Napa's summer theatre festival will kick off with a thriller

Published 05 Jul, 2019 11:30pm

Four plays over four weekends and each tackling an issue in society

Four plays over four weekends and each tackling an issue in society
Four plays over four weekends and each tackling an issue in society

The National Academy of Performing Arts (Napa) was abuzz on Thursday evening as they announced dates for a festival of contemporary theatre — four plays over four weekends beginning on July 11.

Jashn Sahwan Ka, Napa’s summer theatre series, will feature a new generation of theatre actors, actresses and directors.

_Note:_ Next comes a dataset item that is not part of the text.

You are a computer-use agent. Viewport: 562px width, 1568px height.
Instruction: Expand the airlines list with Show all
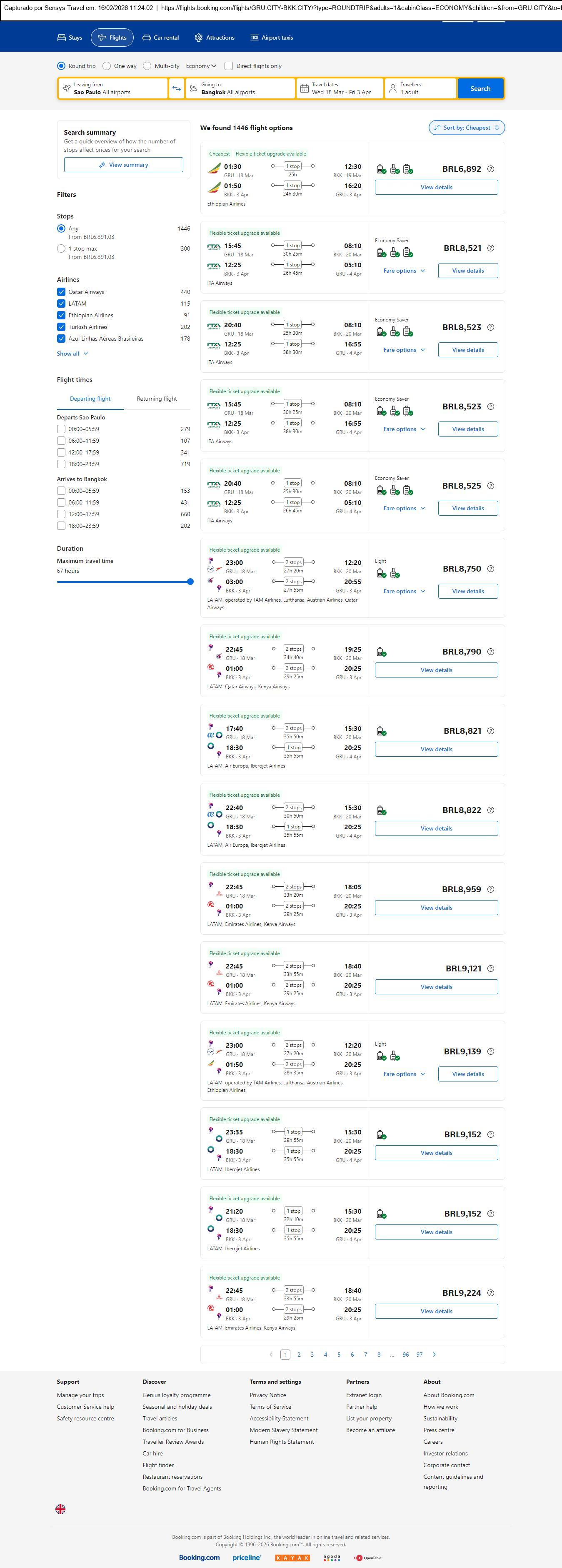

According to Napa’s Arshad Mahmud, while the title of the festival suggests it is about rain, rain is not a central theme, instead, all four plays look at different issues in society.

All four plays of the festival look at different issues in society, says Arshad Mahmud

“These plays were written and directed by former students of the academy. We want to look at this as a professional thing, not a student production. Our core objective here is to teach students about the performing arts. We realise that such institutions were missing from our system. When I started working in this field, there was no such academy,” he said.

Talking about his own journey in the performing arts [when he started making music for a show called Akkar, bakkar Mr Mahmud said that you can only learn the performing arts by performing.

The festival will open with Lights Out by Fawad Khan — a thriller/suspense about Laila and Rahat who hear screams from the compound next to their apartment block. It will run from July 11 to 14.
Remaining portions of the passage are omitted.